**Set problem**
Quote everything from the line containing "Viewport: 1024px width, 480px height." down to the line containing "the Facebook icon", word for word, with the pictures left out.

**Provided material**
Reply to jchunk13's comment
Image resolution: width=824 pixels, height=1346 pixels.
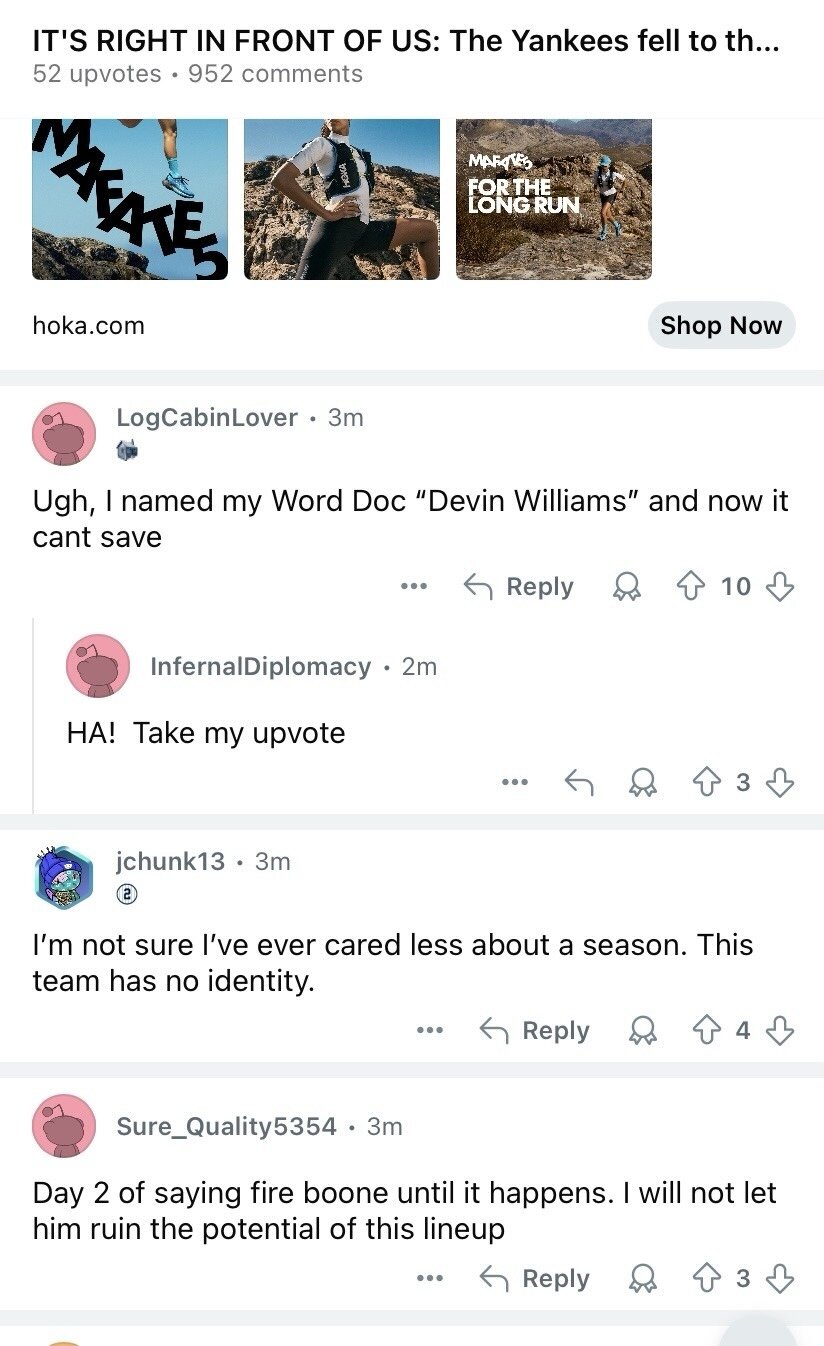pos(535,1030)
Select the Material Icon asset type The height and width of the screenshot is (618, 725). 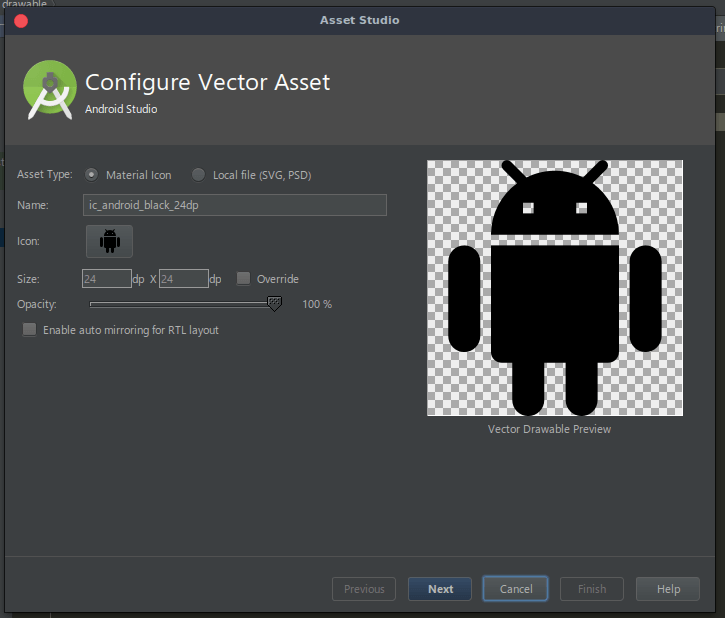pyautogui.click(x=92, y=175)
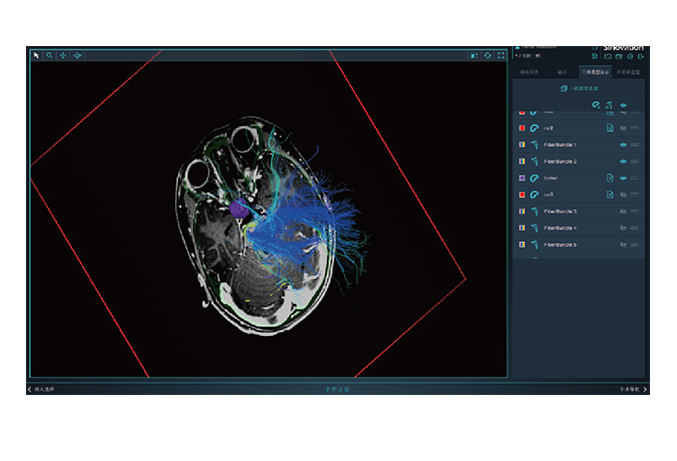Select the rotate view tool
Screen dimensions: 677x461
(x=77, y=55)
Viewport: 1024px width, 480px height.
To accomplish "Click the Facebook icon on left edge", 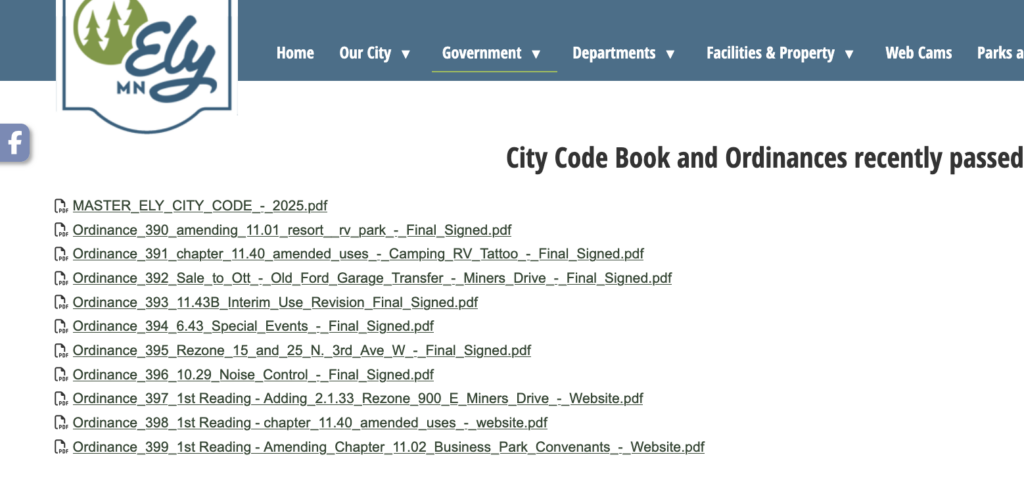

...

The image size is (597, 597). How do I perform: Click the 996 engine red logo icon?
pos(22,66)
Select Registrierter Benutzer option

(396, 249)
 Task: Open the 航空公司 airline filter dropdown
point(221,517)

**Complete output**
Viewport: 1024px width, 480px height.
To accomplish "Click the Facebook icon on left edge", 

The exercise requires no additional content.